Exactly the lines from the one with "Viewport: 1347px width, 896px height." through the final line of the entries, and nothing else, should appear in the answer; no pictures go in it.

Collected data:
|---|

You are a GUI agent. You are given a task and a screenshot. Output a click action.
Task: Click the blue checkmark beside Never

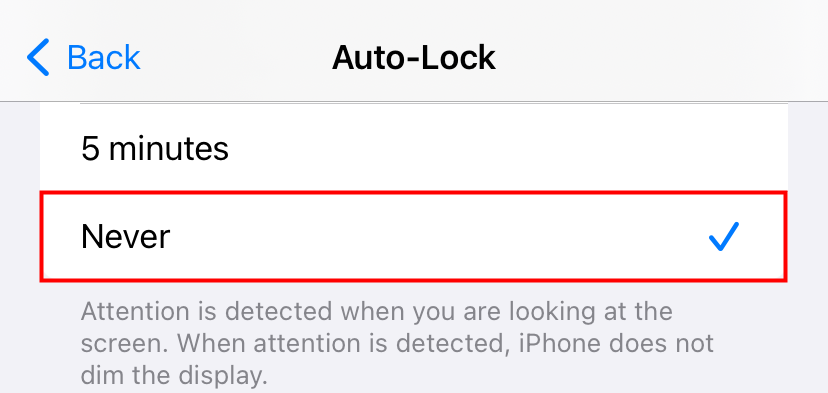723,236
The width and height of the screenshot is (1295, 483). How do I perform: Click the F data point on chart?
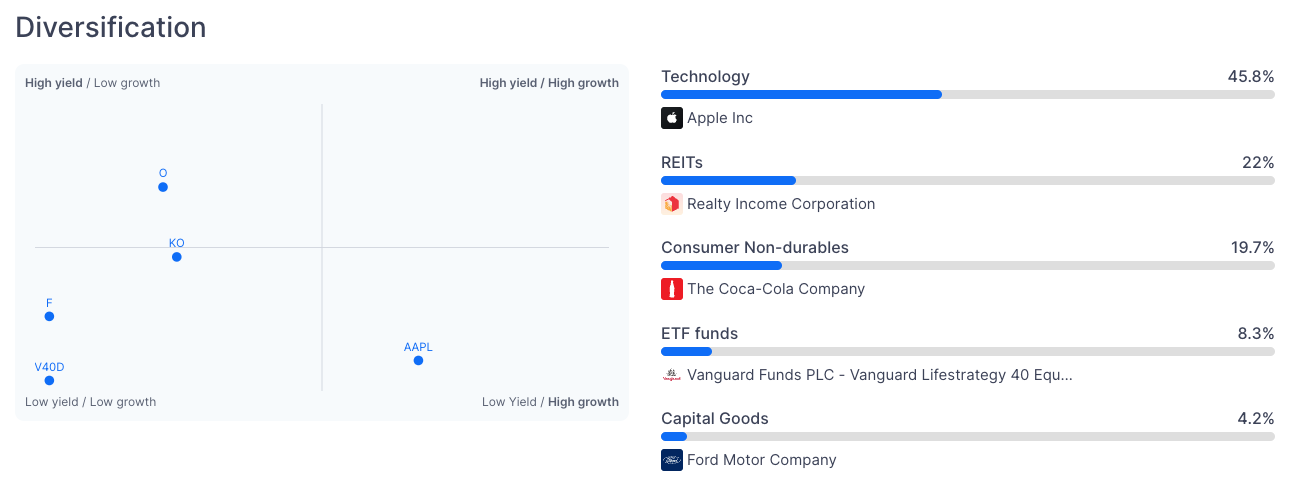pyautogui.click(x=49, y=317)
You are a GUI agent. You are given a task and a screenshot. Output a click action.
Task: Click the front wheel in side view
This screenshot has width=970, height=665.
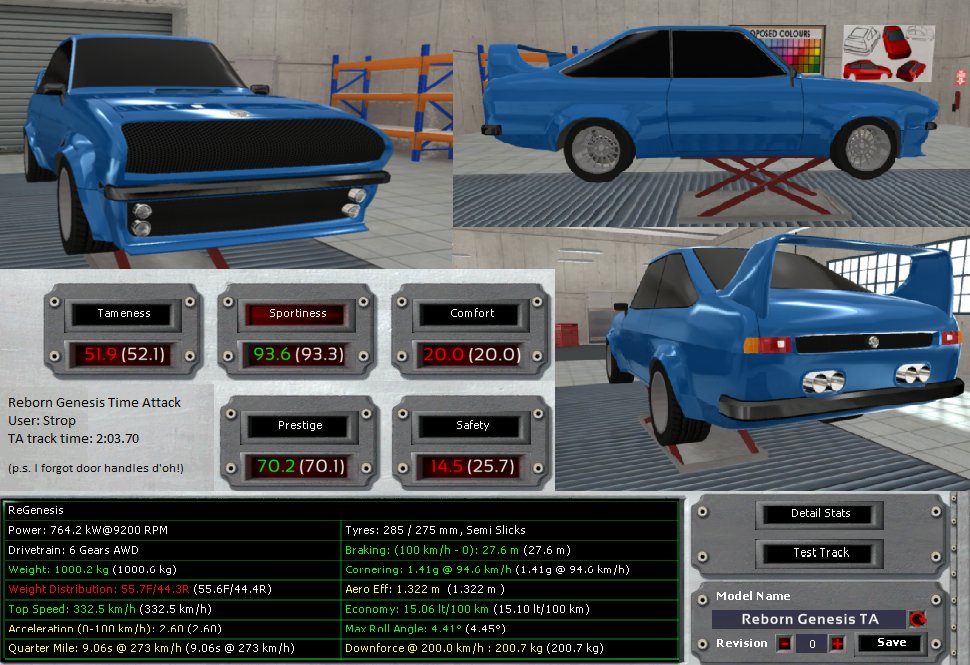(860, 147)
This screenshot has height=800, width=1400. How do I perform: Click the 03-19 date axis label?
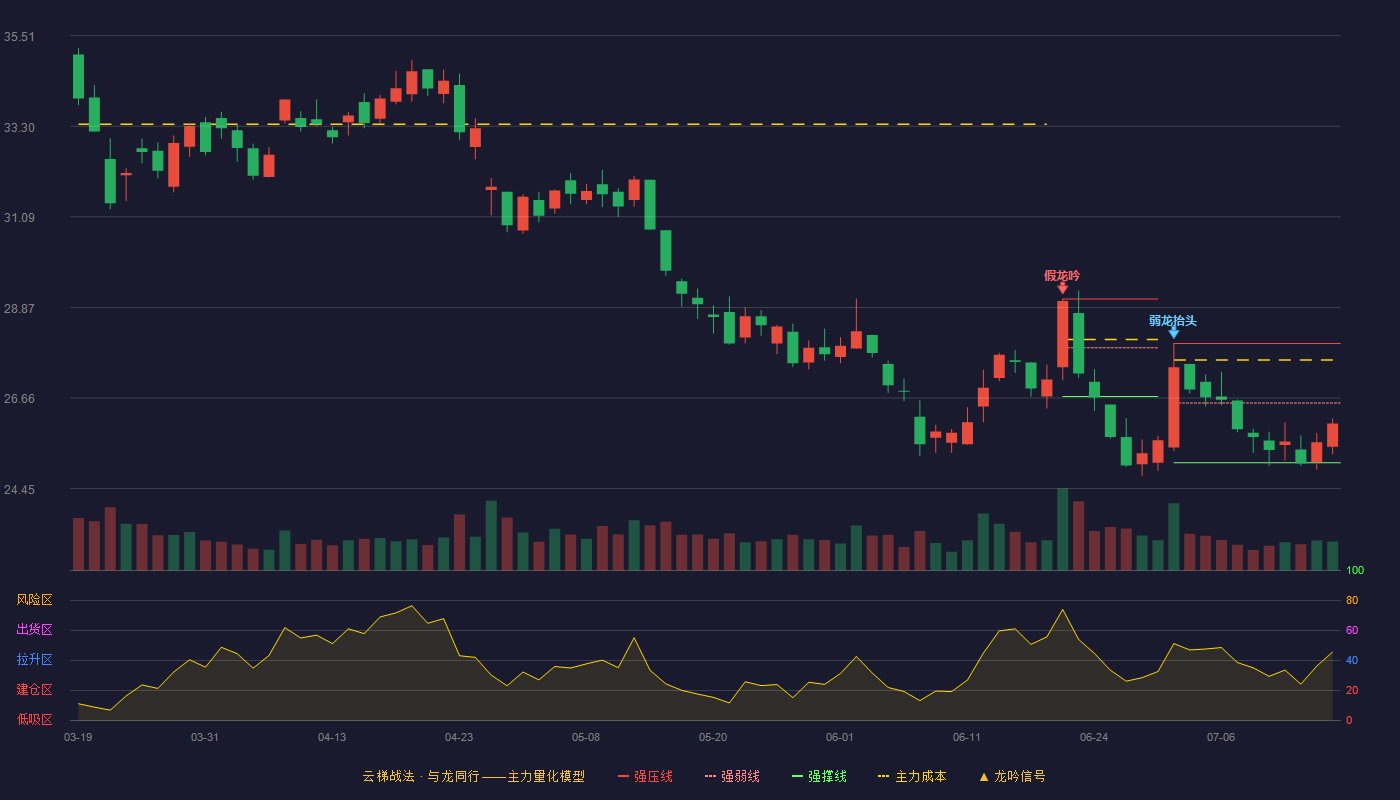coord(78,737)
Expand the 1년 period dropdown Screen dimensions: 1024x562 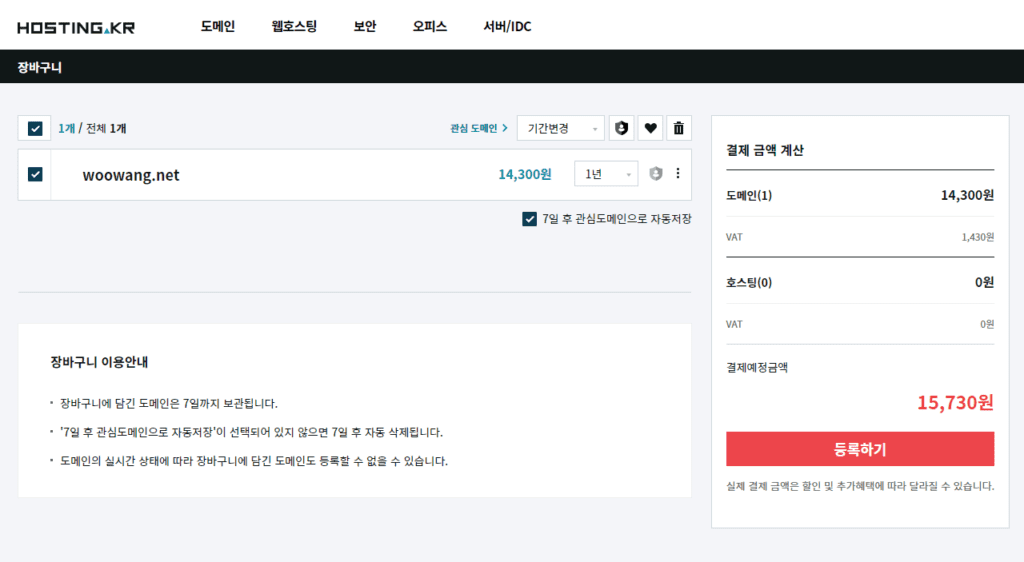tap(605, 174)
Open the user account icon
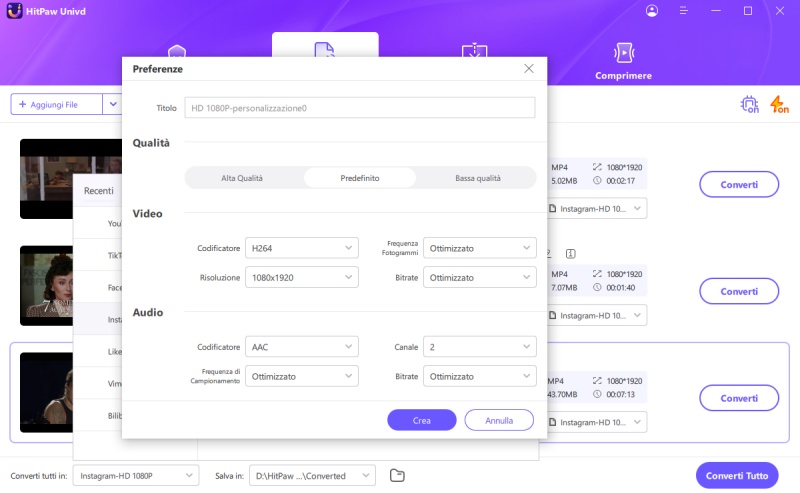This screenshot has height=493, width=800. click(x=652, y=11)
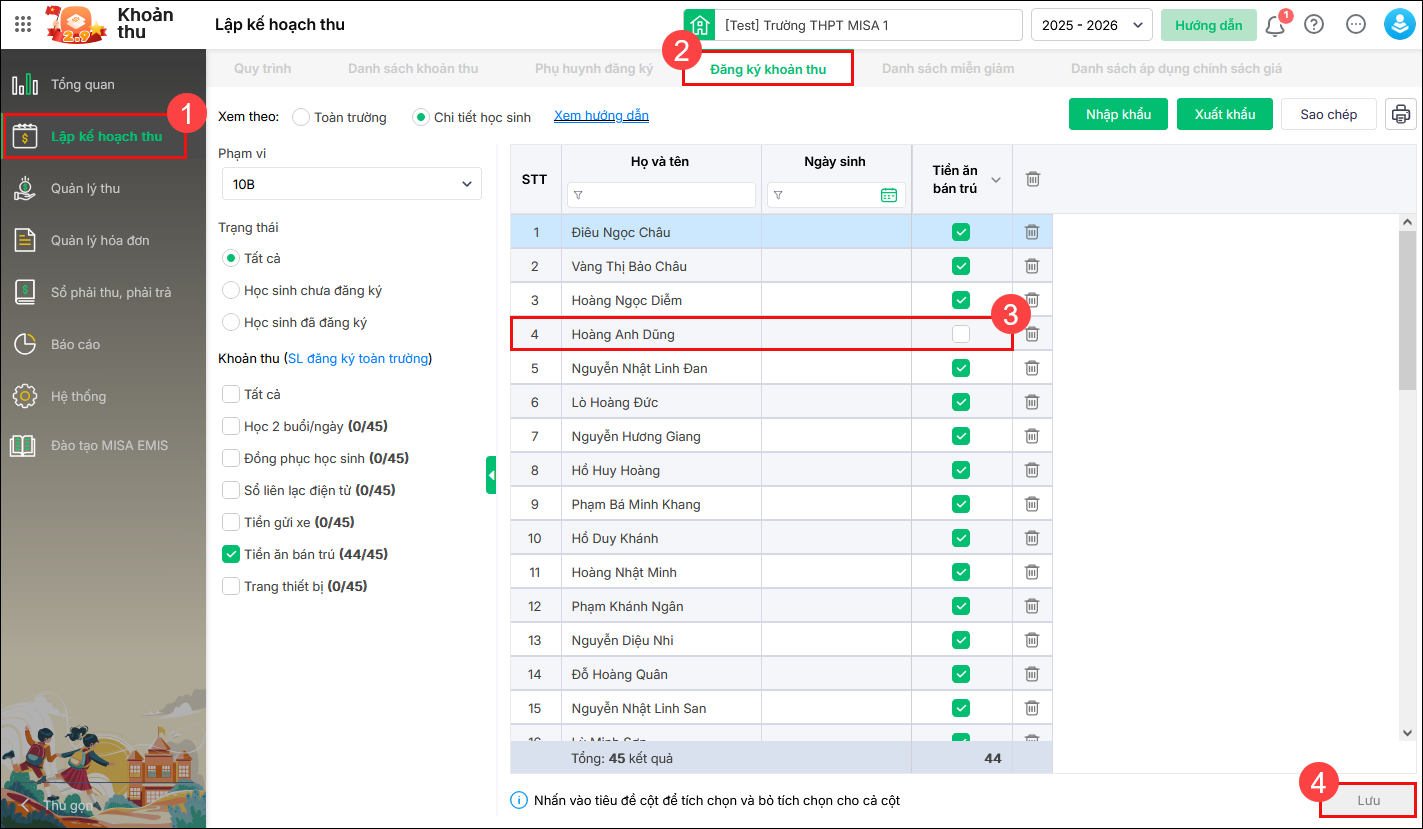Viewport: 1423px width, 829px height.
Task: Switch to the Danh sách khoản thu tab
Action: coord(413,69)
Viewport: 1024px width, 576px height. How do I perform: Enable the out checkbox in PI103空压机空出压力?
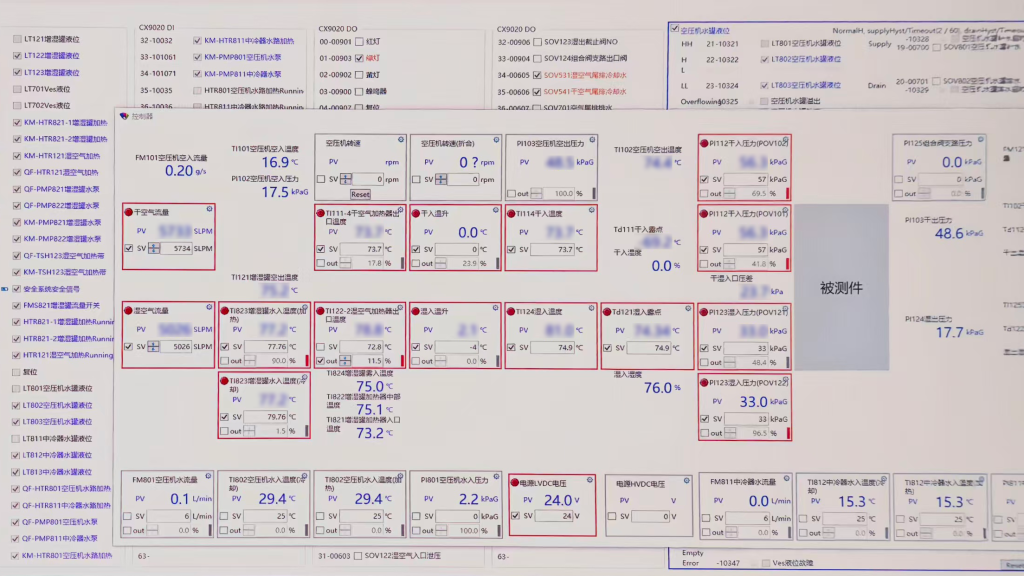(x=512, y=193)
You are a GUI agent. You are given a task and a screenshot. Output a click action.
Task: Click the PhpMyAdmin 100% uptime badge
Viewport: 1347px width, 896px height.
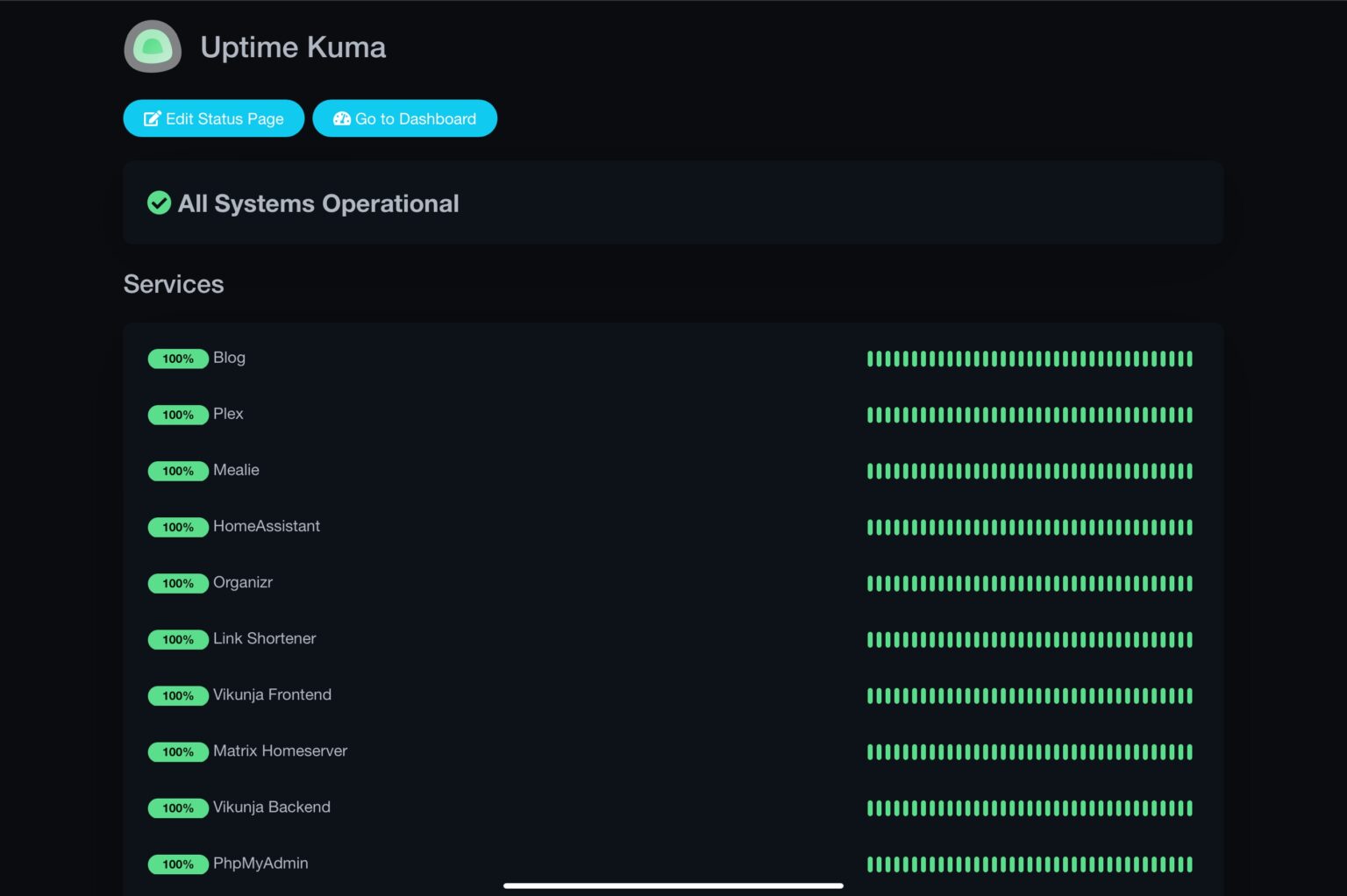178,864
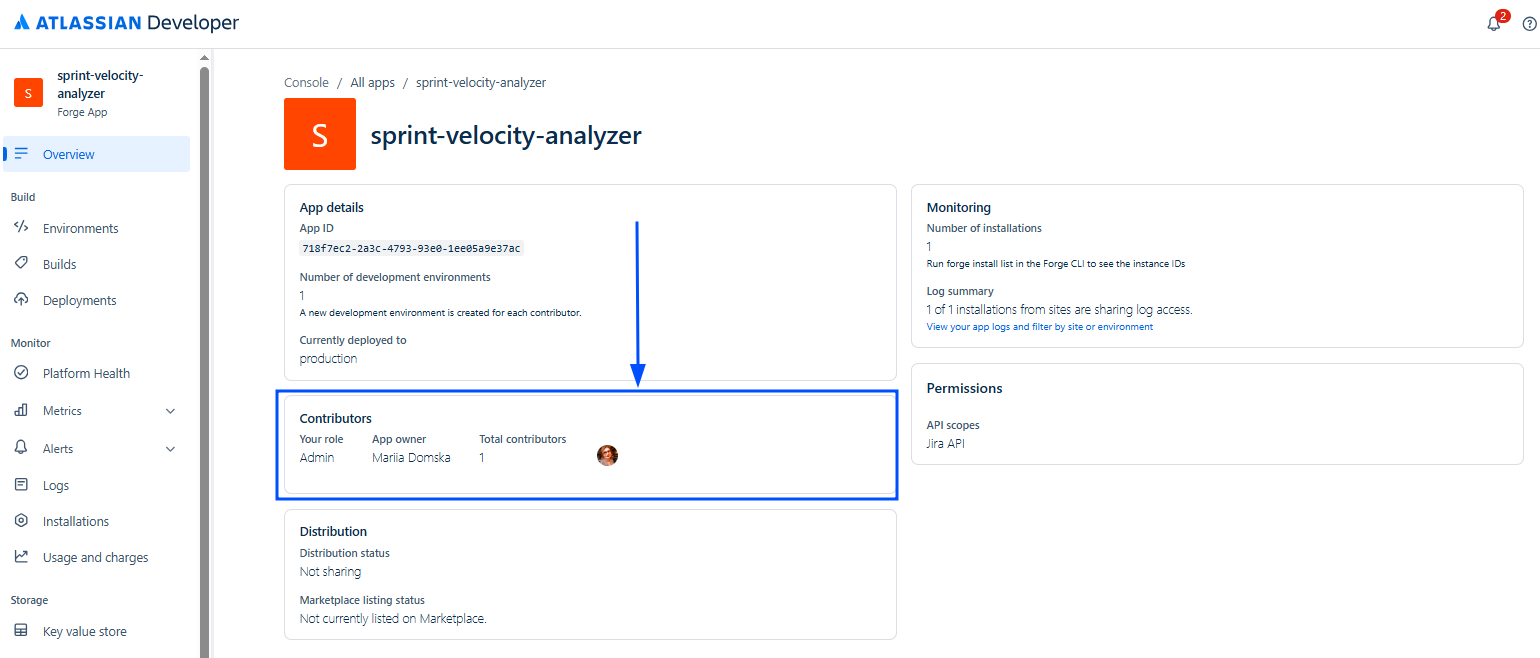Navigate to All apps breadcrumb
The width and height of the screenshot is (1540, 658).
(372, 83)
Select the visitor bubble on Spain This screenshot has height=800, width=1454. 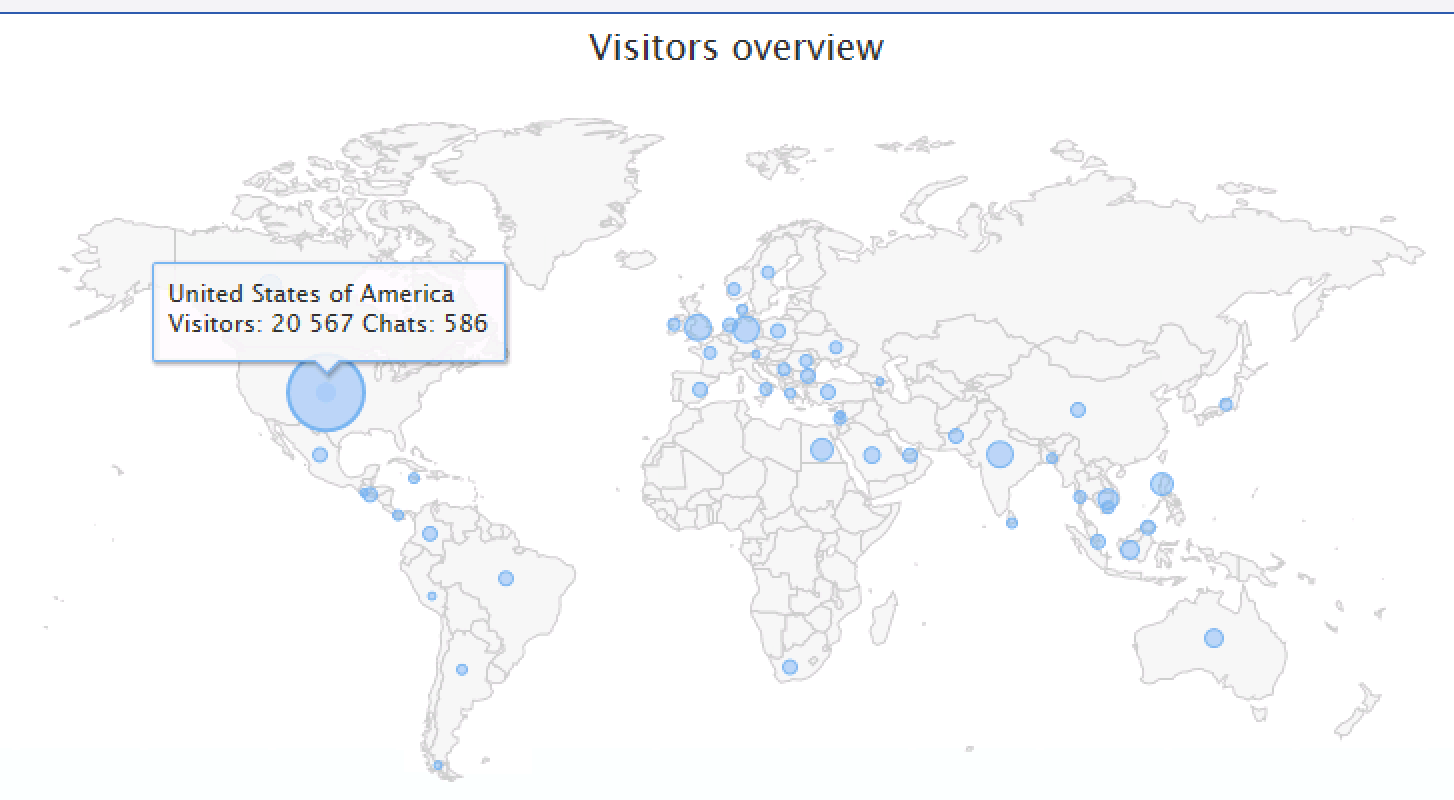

|---|

▶ [ANSWER TO THIS EXERCISE]
Viewport: 1347px width, 896px height.
178,864
Navigate to All apps breadcrumb
The width and height of the screenshot is (1540, 658).
(372, 83)
Select the visitor bubble on Spain This screenshot has height=800, width=1454. 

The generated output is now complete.